Right now, the subsistence of the company depends on the success of the current turn around. As huge volatility should be expected going forward, let's take a look at the company's last quarterly results and propose a viable investment strategy.
JC Penney's third quarter results.
Even when the company's figures continue to be extremely weak, third quarter results and the company's fourth quarter guidance point towards a successful turn around. Same store sales (the most relevant figure in retailing), which were down by 4.8%, are ameliorating fast albeit against easing comparisons. Besides, the company is more aggressively controlling costs and preserving its capital. That said, JC Penney reported a third quarter adjusted EBITDA loss of $240 million (10 times lower than the $23 million loss a year ago) and missed on top line and bottom line figures. Moreover, Gross margins declined to 29.5% from 32.5% in the prior year.
The positives were driven by strict expense control as SG&A expenses declined by 7.5% to $1 billion from $1.1 billion a year ago. On the other hand, including the proceeds of third quarter's equity issuance, JC Penney's liquidity improved to $1.7 billion while the company repaid $200 million on its revolver financing facility.
The Road Ahead
Results were bad, but better than what was expected by the market in one key figure: same store sales.
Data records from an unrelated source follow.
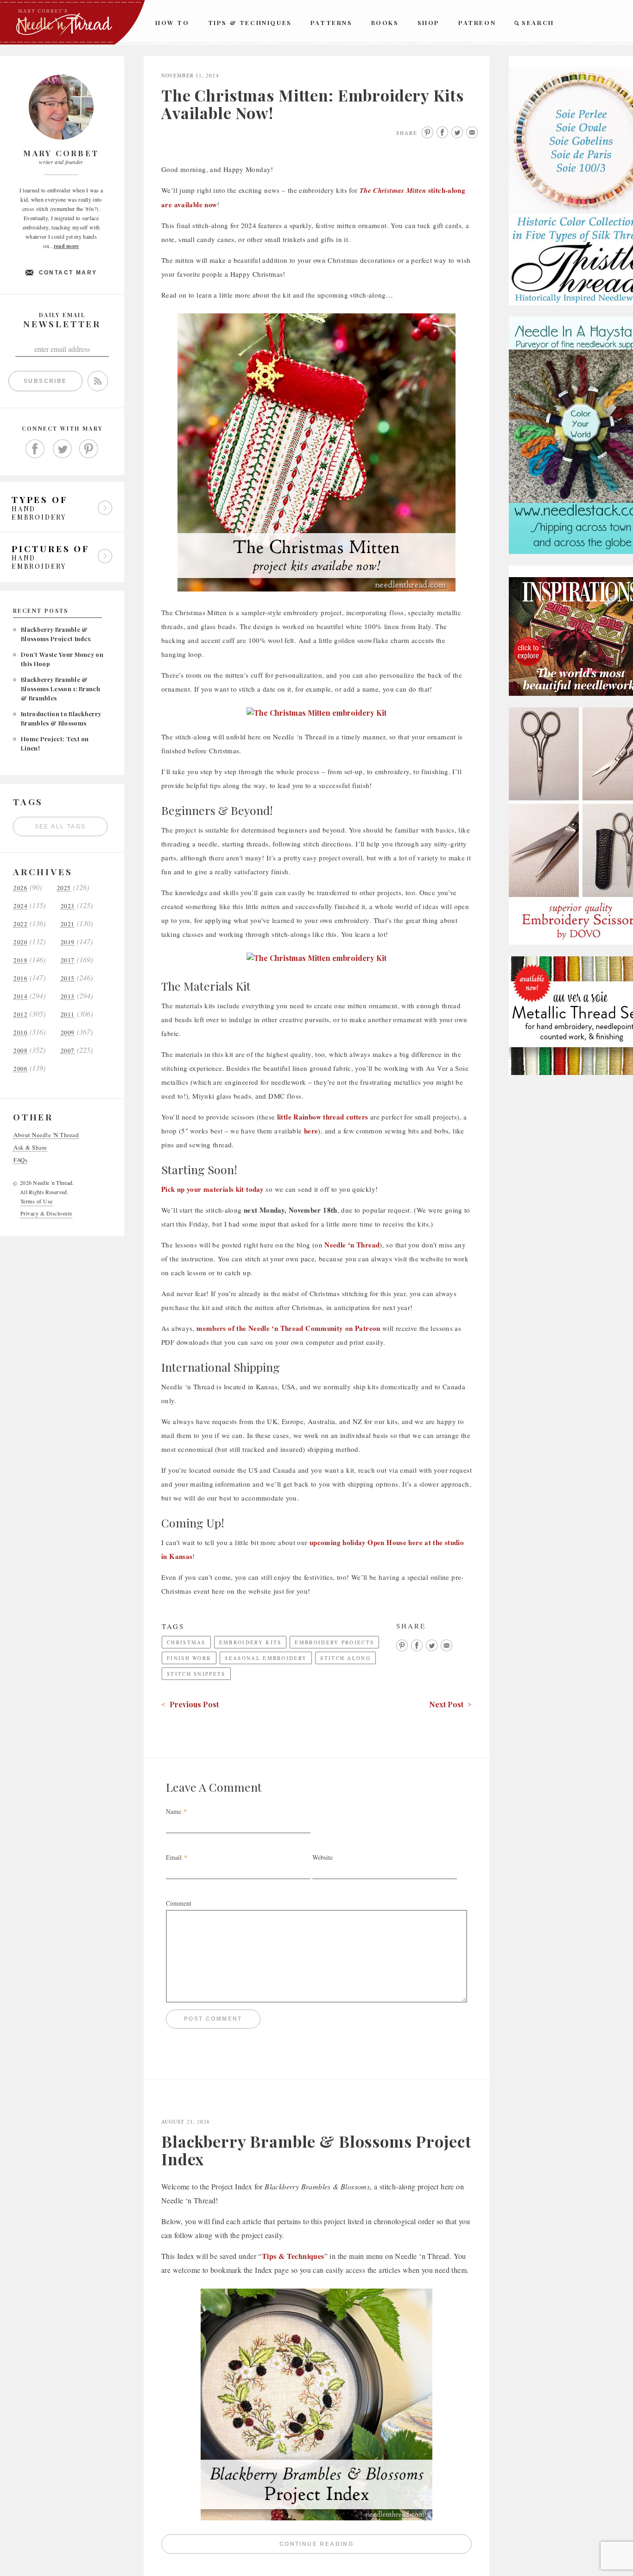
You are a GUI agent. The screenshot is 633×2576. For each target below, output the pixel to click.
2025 (64, 887)
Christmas (186, 1642)
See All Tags (60, 826)
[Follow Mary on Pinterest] (89, 449)
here (311, 1131)
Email (174, 1857)
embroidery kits (250, 1642)
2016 (20, 978)
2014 (20, 996)
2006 (20, 1068)
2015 (68, 978)
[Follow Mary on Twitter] (62, 449)
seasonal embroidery (266, 1657)
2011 (68, 1014)
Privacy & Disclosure (46, 1213)
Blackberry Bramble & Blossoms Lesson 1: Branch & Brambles (60, 688)
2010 (20, 1032)
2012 (20, 1014)
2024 (20, 906)
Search (538, 22)
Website (322, 1857)
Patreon (477, 22)
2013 (68, 996)
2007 (68, 1050)
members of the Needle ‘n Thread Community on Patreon (288, 1328)
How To (172, 22)
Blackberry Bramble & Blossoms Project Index (316, 2150)
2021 (68, 924)
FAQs (20, 1160)
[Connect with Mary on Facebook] (35, 449)
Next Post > (450, 1704)
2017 (68, 960)
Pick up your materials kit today (212, 1189)
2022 (20, 924)
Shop (429, 22)
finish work (189, 1657)
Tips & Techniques (250, 22)
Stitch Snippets (196, 1673)
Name (173, 1811)
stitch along (345, 1657)
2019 (68, 942)
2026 (20, 887)
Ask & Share (30, 1147)
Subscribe (45, 381)
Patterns (331, 22)
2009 (68, 1032)
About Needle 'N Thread (46, 1135)
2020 (20, 942)
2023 (68, 906)
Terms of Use (36, 1201)
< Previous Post (190, 1704)
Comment (178, 1903)
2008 (20, 1050)
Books (385, 22)
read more (66, 246)
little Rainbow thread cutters (322, 1117)
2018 (20, 960)
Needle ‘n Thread (352, 1245)
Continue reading (375, 2546)
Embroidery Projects (334, 1642)
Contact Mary (68, 272)
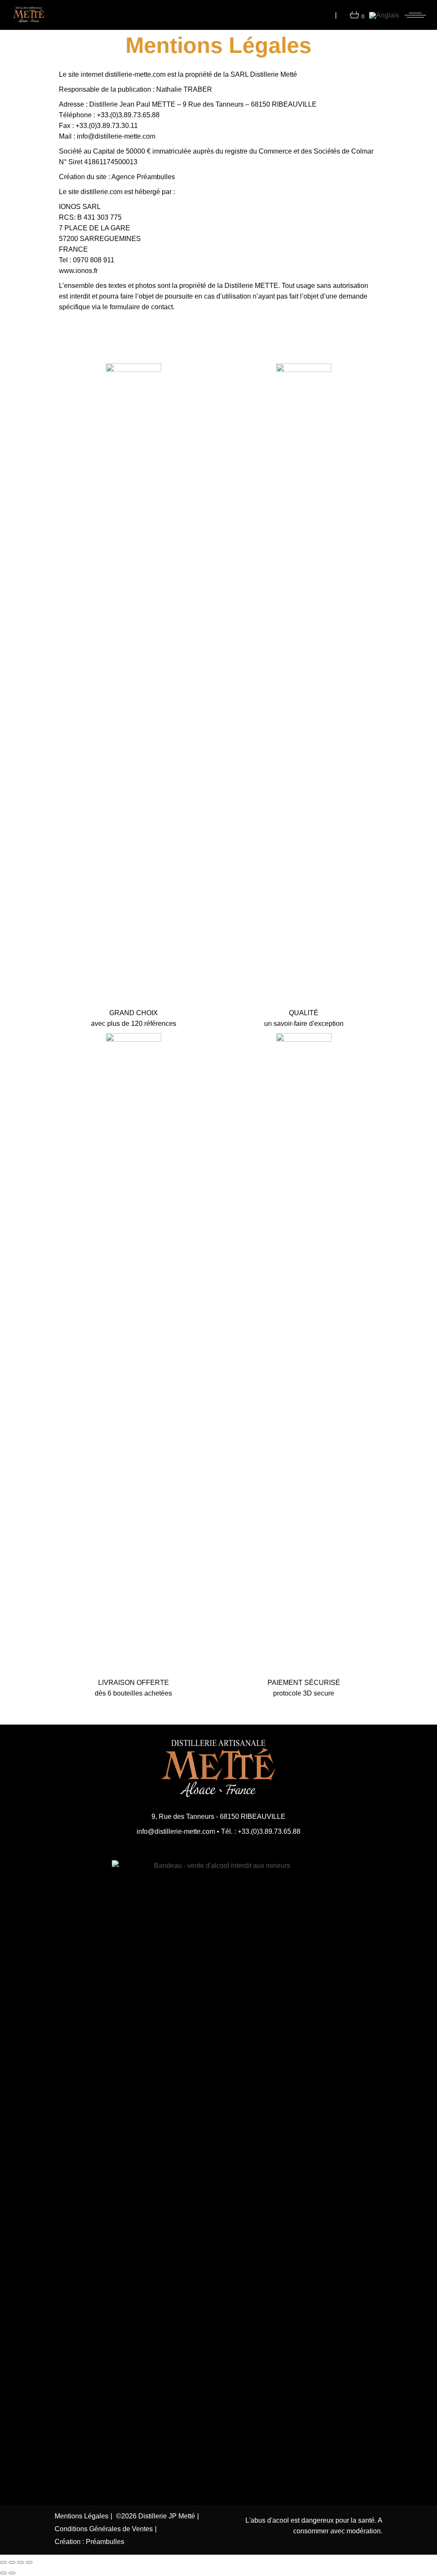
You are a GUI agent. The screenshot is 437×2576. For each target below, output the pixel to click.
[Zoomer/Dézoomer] (3, 2562)
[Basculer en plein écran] (12, 2562)
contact (162, 307)
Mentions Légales (81, 2516)
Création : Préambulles (89, 2541)
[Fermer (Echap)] (29, 2562)
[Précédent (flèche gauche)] (3, 2573)
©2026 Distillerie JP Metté (155, 2516)
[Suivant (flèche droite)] (12, 2573)
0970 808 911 (93, 260)
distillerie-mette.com (135, 74)
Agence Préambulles (143, 176)
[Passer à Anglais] (384, 15)
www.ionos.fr (78, 270)
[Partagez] (20, 2562)
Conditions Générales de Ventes (104, 2528)
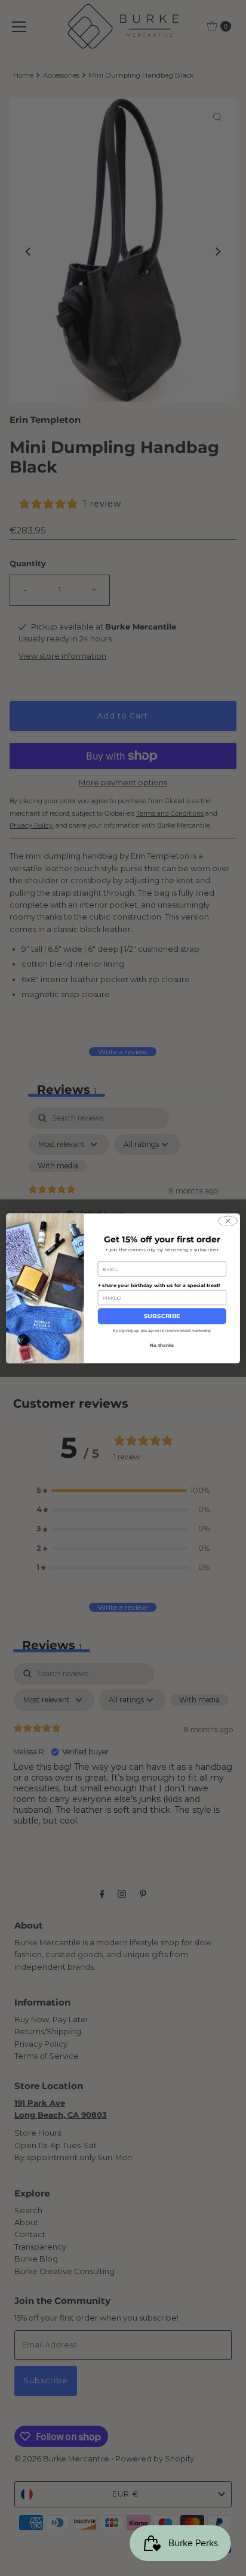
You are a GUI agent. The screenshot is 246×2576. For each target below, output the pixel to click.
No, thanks (162, 1344)
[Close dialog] (228, 1220)
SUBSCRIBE (162, 1315)
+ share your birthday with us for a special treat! (159, 1285)
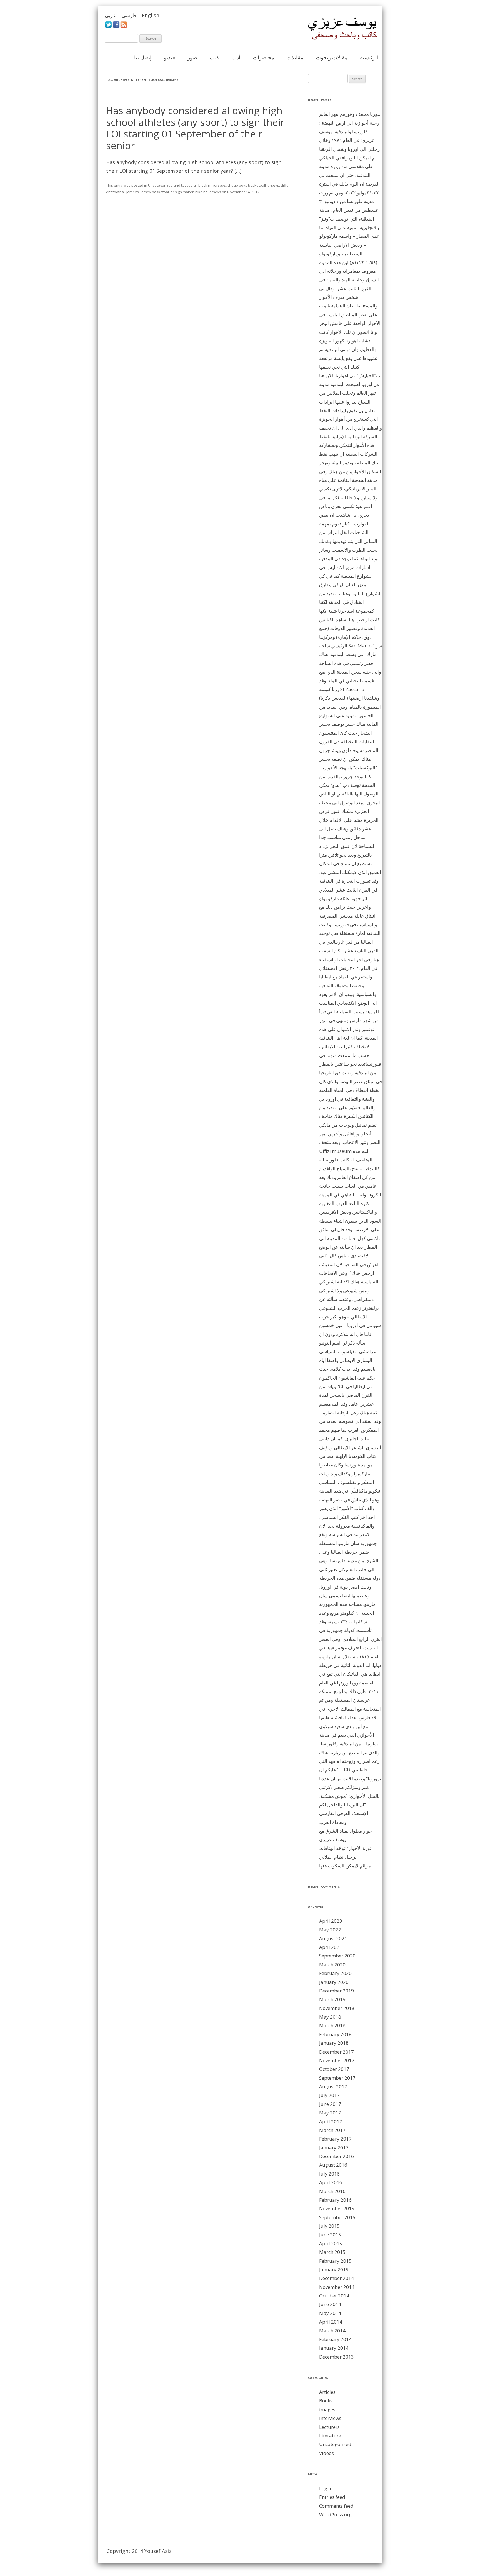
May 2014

JC Penney's management seems to believe that the turn around is taking hold. As a matter of fact, the company expects same store sales to turn positive for the coming quarter. In addition, the company's CEO, Mr. Myron Ullman – who returned to the company in April this year – bought $1 million worth of his company's shares.
I strongly believe that the decision the current management took regarding strategy – going back to discounting and promotions - is the correct one. Now, we shall have to wait and see. I would not expect JC Penney's EBITDA to turn positive until at least 2015 but the stock will move sharply in the next few quarters in the light of early signs of future success or failure. Great investors such as George Soros and Mario Gabelli seem to be thinking that management will succeed since they are long on the name.
The Proposed Investment Strategy
As I mentioned before, it's very tough to value a business which is in the middle of a turn around. That said, huge volatility in the company's stock price is to be expected. Hence, I would recommend buying volatility which is the same as buying “out of the money” call options (going long) and “in the money” put options (going short). You will lose your whole investment on one of the two legs of your trade but you should win big on the other leg on the light of terrible failure or great success.